Stored items
━━━
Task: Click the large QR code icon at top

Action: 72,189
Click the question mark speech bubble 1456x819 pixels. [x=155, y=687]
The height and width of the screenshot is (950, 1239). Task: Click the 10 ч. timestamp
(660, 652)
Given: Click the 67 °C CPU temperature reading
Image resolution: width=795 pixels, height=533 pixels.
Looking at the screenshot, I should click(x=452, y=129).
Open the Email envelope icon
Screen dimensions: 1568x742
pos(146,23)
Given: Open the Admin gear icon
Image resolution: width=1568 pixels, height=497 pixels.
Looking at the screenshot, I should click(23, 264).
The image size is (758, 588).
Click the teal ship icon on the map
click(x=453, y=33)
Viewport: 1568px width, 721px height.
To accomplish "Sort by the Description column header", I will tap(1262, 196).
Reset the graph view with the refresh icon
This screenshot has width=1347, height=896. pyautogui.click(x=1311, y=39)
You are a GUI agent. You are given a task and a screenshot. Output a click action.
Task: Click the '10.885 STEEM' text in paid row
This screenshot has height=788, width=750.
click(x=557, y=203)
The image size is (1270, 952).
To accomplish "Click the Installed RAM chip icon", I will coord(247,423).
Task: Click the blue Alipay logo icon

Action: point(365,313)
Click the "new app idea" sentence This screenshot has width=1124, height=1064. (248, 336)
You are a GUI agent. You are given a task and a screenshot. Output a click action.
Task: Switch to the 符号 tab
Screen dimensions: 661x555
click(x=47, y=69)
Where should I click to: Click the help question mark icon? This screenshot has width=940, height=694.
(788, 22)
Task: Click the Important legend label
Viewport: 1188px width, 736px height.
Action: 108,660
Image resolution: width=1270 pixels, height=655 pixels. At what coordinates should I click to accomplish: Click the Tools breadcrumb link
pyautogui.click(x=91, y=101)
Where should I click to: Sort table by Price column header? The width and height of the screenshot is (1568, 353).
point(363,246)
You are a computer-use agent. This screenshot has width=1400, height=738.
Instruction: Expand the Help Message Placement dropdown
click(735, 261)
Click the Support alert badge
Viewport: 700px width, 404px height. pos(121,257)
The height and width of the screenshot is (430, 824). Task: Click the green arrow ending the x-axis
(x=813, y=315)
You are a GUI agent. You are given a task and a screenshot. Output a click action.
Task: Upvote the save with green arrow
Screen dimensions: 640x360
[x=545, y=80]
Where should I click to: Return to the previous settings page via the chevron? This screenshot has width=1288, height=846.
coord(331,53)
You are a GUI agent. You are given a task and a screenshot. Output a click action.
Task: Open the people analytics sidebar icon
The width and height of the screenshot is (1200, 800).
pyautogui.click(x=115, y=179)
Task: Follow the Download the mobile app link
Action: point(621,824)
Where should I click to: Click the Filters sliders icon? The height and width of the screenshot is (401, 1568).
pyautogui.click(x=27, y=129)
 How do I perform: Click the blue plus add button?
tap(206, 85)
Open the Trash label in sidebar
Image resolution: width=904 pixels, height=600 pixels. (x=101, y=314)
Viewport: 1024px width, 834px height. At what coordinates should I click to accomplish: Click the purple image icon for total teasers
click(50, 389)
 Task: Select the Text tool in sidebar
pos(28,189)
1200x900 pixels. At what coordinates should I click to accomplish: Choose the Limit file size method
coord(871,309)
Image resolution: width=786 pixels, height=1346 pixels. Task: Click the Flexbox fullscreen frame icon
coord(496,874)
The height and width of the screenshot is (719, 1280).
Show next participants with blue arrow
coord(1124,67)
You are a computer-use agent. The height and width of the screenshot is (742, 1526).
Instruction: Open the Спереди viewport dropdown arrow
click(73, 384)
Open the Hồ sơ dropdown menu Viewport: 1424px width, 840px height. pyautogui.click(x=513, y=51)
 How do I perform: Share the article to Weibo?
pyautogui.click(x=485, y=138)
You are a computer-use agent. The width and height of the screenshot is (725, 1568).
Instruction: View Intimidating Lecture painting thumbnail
━━━
= EXERCISE PROMPT =
Identify the lines in the entries above that contain "will", then copy them out.

= WRITTEN SOLUTION =
To accomplish "Sort by the Description column header", I will tap(1262, 196).
To accomplish "Click the Installed RAM chip icon", I will coord(247,423).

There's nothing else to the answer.